> _WHAT IS BEING ASKED_: Output the data as a JSON list of strings, one string per line, beginning at the line that contains "Choose the PDF加密 encrypt icon" and continuing through the end of the data, with that line included. Omit blank lines and leave the pictures out of the output.

--

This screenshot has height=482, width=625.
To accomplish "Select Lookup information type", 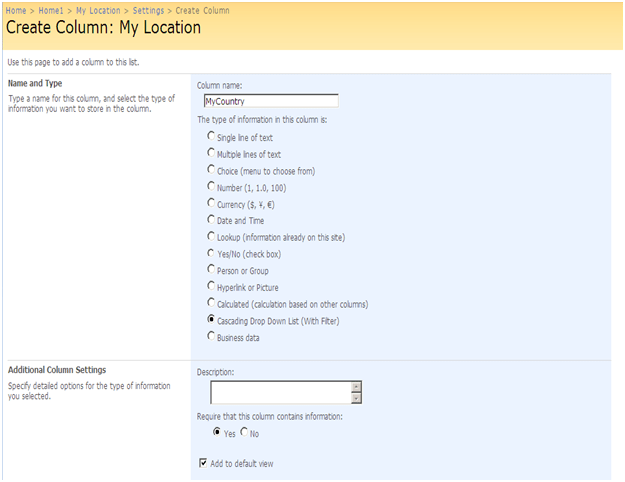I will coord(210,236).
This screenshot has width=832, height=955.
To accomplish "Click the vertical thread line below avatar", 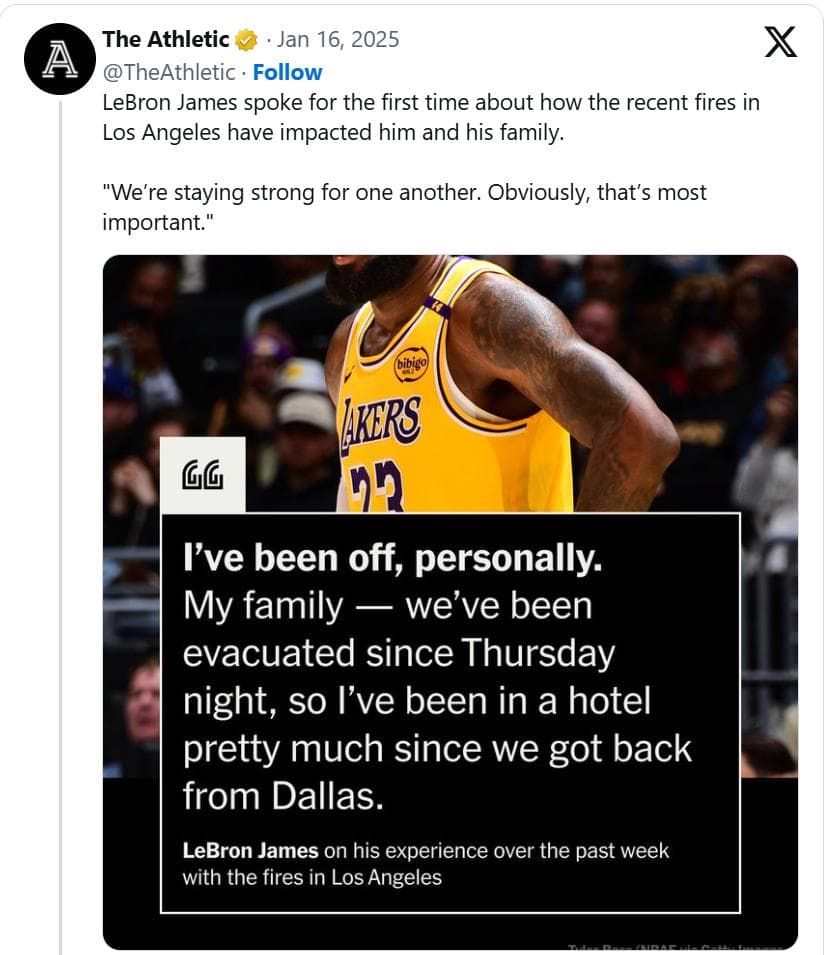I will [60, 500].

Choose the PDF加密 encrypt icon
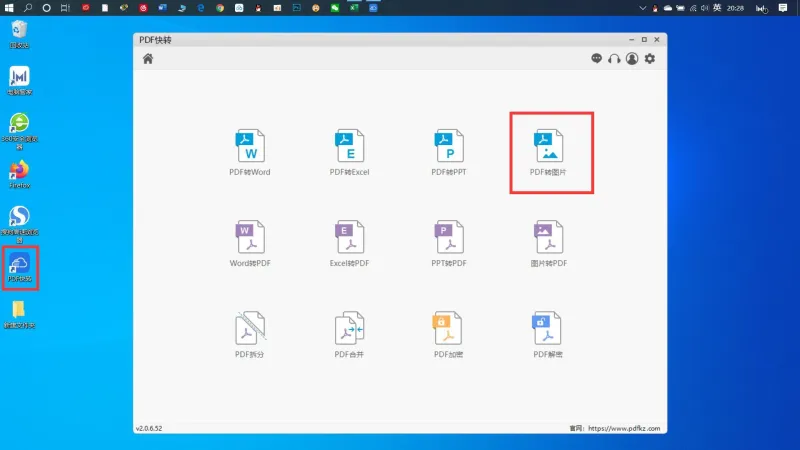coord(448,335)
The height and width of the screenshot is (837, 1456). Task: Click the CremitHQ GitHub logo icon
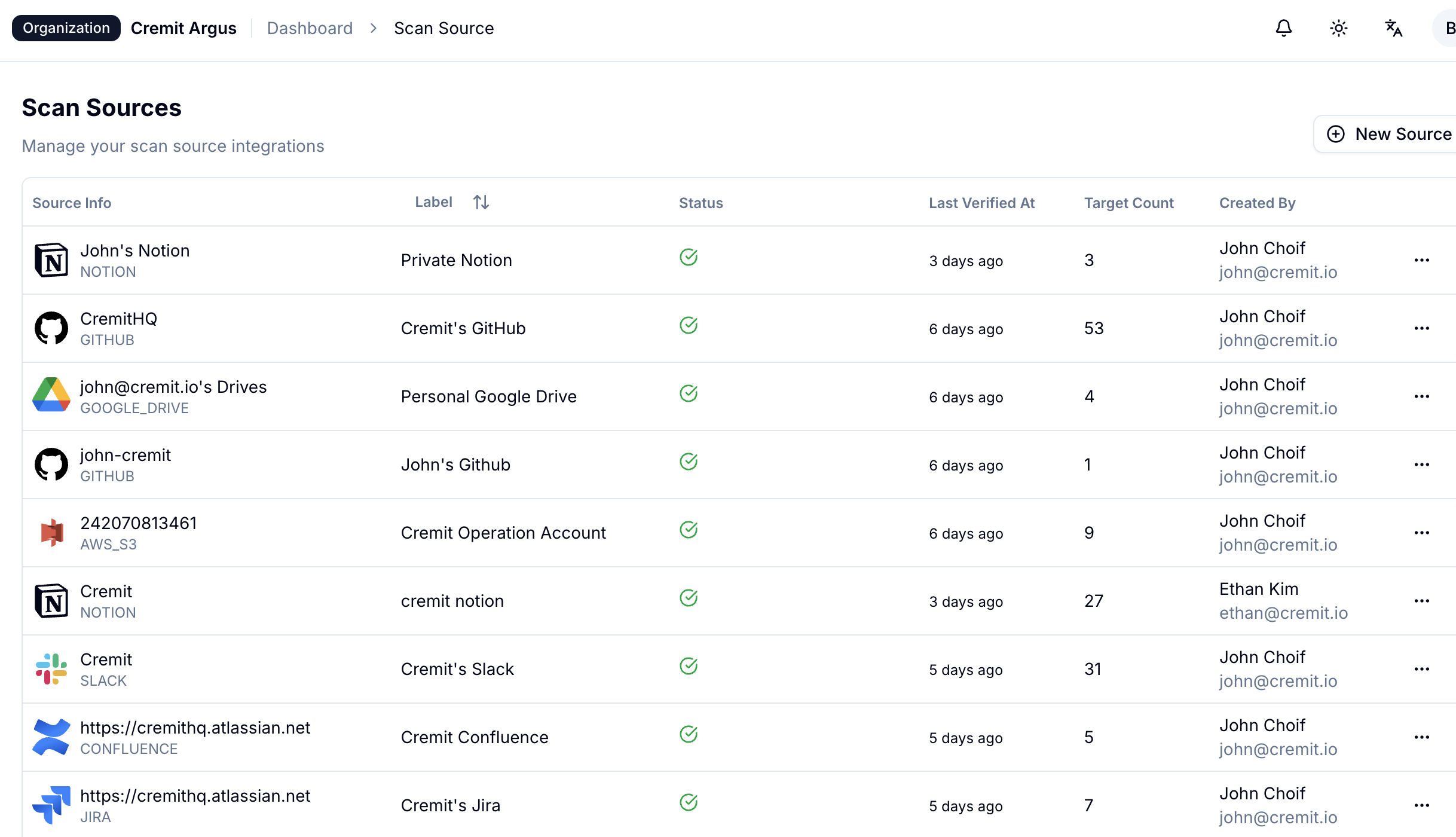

--

> _RESULT OF THIS EXERCISE_:
[
  "Choose the PDF加密 encrypt icon",
  "coord(448,335)",
  "The height and width of the screenshot is (837, 1456). Task: Click the CremitHQ GitHub logo icon"
]